Monday, June 14, 2010

Adopt-A-School

Very interesting stuff on education from the Wall Street Journal over the weekend, A School Prays for Help. As schools struggle with funding, some are looking outside of the normal funding process and obtaining “sponsors” ranging from regular corporations who sponsor them financially to local churches that “adopt” a school. From the article:

LAKELAND, Fla.—When his budget for pencils, paper, and other essential supplies was cut by a third this school year, the principal of Combee Elementary School worried children would suffer.

Then, a local church stepped in and "adopted" the school. The First Baptist Church at the Mall stocked a resource room with $5,000 worth of supplies. It now caters spaghetti dinners at evening school events, buys sneakers for poor students, and sends in math and English tutors.

The principal is delighted. So are church pastors. "We have inroads into public schools that we had not had before," says Pastor Dave McClamma. "By befriending the students, we have the opportunity to visit homes to talk to parents about Jesus Christ."

Short on money for everything from math workbooks to microscope slides, public schools across the nation are seeking corporate and charitable sponsors, promising them marketing opportunities and access to students in exchange for desperately needed donations.


Like I said, very interesting (especially the name of the church, First Baptist Church at the Mall?). Some people are not happy that schools are exposing kids to even more corporate marketing, others predictably have concerns about church-state issues. I understand those. If my kids were at a public school and the local mormon church “adopted” the school and thereby gained access to my kids, that would concern me. What about a muslim mosque? Could we see a time where this school is sponsored by the big Baptist church in town, that school is sponsored by the Methodist church and the one over there by the Roman Catholic diocese?

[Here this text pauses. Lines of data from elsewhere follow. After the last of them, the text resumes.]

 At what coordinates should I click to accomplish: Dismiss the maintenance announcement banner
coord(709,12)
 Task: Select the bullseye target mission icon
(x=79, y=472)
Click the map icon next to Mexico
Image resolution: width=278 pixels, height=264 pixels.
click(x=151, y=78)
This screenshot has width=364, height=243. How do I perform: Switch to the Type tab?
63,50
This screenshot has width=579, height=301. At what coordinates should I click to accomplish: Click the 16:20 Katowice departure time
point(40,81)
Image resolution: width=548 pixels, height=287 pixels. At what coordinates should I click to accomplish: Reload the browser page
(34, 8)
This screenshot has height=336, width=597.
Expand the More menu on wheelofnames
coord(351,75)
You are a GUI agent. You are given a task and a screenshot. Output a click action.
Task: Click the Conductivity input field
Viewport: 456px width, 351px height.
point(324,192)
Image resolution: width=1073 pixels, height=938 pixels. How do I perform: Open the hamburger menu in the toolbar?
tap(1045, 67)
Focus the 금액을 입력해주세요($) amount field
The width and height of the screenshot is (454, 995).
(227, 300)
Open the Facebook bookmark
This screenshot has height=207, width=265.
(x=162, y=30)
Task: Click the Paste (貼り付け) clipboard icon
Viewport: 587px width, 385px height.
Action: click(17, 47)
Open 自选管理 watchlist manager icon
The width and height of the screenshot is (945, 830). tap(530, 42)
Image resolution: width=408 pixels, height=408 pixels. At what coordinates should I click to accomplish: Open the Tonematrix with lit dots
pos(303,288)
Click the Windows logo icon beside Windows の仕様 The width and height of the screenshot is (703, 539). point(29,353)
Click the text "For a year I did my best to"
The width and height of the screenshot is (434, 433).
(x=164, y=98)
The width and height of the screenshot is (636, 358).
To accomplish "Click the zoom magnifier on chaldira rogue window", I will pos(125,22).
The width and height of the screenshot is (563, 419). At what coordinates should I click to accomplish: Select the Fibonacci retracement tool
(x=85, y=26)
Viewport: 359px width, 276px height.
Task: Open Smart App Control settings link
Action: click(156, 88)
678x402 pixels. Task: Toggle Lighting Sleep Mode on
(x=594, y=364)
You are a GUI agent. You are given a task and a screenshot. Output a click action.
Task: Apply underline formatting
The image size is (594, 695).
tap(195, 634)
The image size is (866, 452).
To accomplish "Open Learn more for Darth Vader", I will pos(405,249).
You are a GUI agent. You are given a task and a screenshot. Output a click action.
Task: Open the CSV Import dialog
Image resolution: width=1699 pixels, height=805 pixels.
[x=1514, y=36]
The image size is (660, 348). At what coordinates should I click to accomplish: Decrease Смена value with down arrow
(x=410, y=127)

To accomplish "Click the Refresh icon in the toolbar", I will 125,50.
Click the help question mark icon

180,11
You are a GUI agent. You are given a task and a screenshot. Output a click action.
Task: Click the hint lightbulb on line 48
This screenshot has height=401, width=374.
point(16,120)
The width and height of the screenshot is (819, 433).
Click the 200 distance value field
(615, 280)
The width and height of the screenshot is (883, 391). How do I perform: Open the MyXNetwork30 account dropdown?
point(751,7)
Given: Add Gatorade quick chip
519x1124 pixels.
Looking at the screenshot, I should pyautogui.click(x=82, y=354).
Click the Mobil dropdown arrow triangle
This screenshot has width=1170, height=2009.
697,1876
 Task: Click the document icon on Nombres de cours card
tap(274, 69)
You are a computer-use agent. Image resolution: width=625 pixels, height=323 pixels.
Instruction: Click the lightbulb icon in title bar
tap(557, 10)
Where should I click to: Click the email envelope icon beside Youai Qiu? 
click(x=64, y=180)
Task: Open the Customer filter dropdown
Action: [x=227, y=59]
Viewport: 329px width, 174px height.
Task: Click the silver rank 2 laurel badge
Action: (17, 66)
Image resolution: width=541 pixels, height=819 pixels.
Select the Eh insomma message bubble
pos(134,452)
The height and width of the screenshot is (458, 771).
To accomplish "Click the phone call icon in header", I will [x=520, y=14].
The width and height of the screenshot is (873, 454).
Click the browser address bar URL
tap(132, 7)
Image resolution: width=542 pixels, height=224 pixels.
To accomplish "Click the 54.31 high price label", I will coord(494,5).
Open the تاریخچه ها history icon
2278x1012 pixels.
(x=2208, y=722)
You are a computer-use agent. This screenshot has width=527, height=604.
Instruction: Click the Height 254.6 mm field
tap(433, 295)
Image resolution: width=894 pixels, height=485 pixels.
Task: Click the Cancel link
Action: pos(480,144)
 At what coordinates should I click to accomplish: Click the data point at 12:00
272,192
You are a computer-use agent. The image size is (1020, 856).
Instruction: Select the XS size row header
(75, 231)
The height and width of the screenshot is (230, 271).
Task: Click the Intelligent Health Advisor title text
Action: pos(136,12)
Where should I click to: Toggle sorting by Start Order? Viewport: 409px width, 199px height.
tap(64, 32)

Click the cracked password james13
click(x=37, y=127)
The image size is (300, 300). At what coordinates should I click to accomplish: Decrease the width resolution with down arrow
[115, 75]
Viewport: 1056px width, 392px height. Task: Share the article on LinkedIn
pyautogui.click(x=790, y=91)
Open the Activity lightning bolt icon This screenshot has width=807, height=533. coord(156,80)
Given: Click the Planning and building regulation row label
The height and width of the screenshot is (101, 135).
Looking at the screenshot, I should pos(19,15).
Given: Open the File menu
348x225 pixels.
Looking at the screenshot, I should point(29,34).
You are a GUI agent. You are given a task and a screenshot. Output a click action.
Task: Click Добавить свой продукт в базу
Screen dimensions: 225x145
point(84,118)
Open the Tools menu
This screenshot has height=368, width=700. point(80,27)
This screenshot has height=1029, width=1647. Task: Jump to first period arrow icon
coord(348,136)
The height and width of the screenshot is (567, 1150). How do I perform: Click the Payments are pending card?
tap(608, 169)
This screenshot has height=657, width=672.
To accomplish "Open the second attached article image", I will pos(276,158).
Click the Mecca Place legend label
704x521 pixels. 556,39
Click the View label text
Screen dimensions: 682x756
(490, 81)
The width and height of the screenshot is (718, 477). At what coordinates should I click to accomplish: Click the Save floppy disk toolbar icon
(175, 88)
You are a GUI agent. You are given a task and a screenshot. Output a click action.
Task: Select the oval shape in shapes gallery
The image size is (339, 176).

What do you think about this? I guess I would rather that Christians look at public schools as a place to witness to, somewhere we can seek to influence rather than sending kids from Christian homes there to be influenced by the schools. I do think this is a sign of the world we are living in. Schools can no longer expect to receive enormous amounts of funding with few questions asked. The money just is not there anymore. Schools are going to have to look for new sources of funding and whoever has the money is going to dictate terms. The days of seeing advertisements on the walls in public schools may not be far away.